═══ DATASET ENTRIES
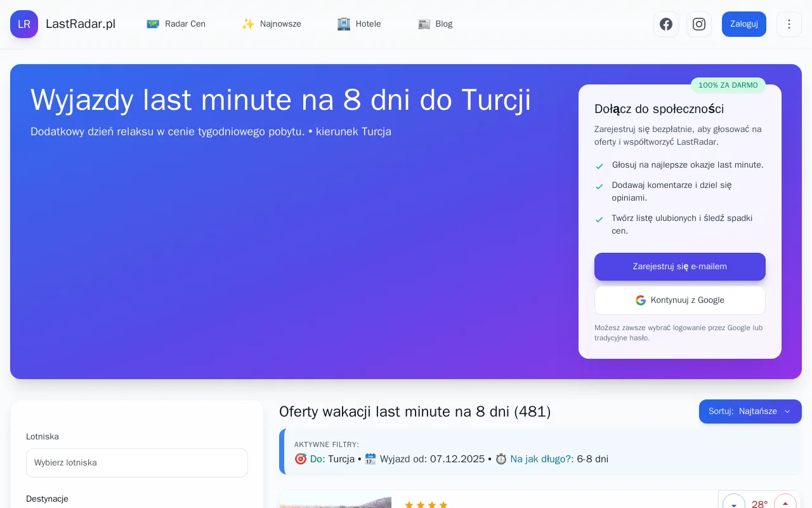Click the Google logo in Kontynuuj button
The height and width of the screenshot is (508, 812).
coord(641,300)
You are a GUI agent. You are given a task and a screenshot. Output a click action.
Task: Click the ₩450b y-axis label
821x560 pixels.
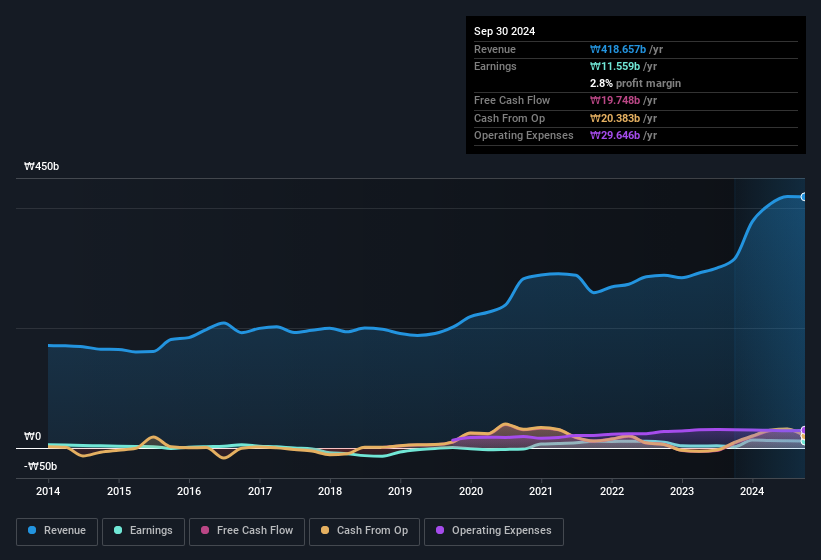click(42, 167)
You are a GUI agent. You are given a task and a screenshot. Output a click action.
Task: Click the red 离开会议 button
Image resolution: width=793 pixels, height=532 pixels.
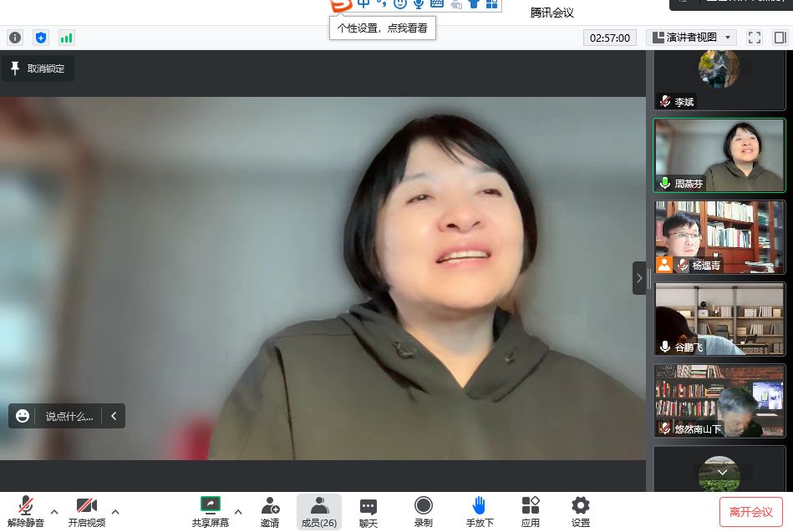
══════
WHAT NEEDS TO BE DONE = Your copy must start at the line that holds "821x560 pixels." and end at the last line of the data, both included; it must contain no pictures.

SOLUTION TO THE EXERCISE =
821x560 pixels.
click(42, 167)
You are a GUI agent. You are given a task and a screenshot. Output a click action.
Task: Click the red 离开会议 button
Image resolution: width=793 pixels, height=532 pixels.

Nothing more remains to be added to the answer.